About 12 m (39 ft) northwest of Tripod Rock are three boulders that appear to form a triangle. The two larger boulders are balanced partially on smaller stones (see diagram). The apex rock is about 3 m (9.8 ft) away to the northeast. Sighting from a bedrock outcrop near Tripod Rock through the two large boulders, the apex of the triangular configuration points to the next ridge on the horizon to the west. This line of sight is toward the setting point of the sun on the summer solstice. During the early 1980s, Tripod Rock and the stones near it were surveyed. The place on the ridge where the sun sets on the summer solstice was visible due to gypsy moth defoliation. A large boulder was visible on the ridge at the place of the summer solstice sunset. Within a year of the survey, a home was constructed on that site and the boulder was displaced by earth-moving machinery. The summer solstice sunset is presently observable near the edge of that residence, and is only partially visible.Tripod Rock, Wikipedia
Continue to follow the blue dot blazes as it skirts the edge of Big Cat Swamp. You will eventually reach a junction with the orange trail. Turn left at the junction and follow the orange blazes as they descend and then climb to Eagle Cliff. There are no views here, but there is a large glacial erratic.
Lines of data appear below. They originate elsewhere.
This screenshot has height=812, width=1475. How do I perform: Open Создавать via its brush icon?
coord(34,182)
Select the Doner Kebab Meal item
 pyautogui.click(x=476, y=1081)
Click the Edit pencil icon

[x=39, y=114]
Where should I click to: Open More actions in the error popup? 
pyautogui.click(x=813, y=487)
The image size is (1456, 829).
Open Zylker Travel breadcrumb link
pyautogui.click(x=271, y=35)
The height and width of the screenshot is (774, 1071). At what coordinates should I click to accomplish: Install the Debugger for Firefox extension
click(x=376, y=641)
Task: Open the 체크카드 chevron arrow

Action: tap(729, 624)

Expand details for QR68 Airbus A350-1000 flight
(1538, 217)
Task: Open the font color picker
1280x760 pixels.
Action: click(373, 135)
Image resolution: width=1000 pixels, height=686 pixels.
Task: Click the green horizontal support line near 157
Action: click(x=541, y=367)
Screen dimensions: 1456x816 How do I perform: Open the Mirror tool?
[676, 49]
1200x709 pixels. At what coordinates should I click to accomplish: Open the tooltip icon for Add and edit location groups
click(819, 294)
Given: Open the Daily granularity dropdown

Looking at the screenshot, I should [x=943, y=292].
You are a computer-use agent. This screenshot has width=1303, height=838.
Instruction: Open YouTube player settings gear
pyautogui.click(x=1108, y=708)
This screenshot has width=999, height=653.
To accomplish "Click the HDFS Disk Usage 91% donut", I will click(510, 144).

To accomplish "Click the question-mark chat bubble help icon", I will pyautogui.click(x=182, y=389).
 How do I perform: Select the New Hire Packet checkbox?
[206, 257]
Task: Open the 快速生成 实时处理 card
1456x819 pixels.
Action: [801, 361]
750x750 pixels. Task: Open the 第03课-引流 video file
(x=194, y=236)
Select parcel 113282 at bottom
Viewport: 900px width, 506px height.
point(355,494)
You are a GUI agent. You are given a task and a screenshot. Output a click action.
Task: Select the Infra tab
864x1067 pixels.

While this large boulder somewhat resembles a whale’s head if you squint, this isn’t Whale Head Rock. Keep going a bit further – the trail climbs steeply for little while – and then you’ll reach Whale Head Rock.
From here, the trail descends quite steeply.
At the bottom, the trail levels off before reaching a junction with the white dot trail and a kiosk.
Turn left to stay on the orange trail and cross a small footbridge over Bear House Brook.
The trail passes along the side of Bear Swamp.
You eventually reach Bear Rock – one of the largest glacial erratics in New Jersey.
This massive glacial erratic, which can be said to resemble a giant bear, has been a local landmark for centuries. It was probably used as a shelter by Native Americans, and today it marks the boundary between Kinnelon Borough and Montville Township.NY-NJ Trail Conference
At Bear Rock is the junction with the yellow trail. You could take this trail to return to the visitor center, but we will continue to follow the orange trail. A short distance ahead you’ll pass the junction with the pink dot trail on your right. Continue ahead, pass another junction with a footbridge to a trail on your left, and soon reach the “Ruins of the Morgan Place,” which doesn’t look like too much more than the foundations of an old cabin.
For years, this property, part of what was once known as the Great Boonton Tract, some of it surveyed by William Penn, remained an open secret. In the 1800s legend has it, Boonton outlaws (or just plain troublem akers) called the Morgan brothers hid out/hung there. The “Ruins of the Morgan Place”, stone remnants of their cabin, linger by a trail on the western side of the parkSkylands Visitor
Just before reaching a power line, the trail makes a sharp left turn and crosses a stream on a foot bridge.
Here the trail begins to climb as it briefly exits the forets, follows the power line cut, then returns into the forest. After the trail reaches a crest, it descends and reaches the junction with the blue trail which we passed earlier. Retrace your steps along the blue trail back to the parking lot.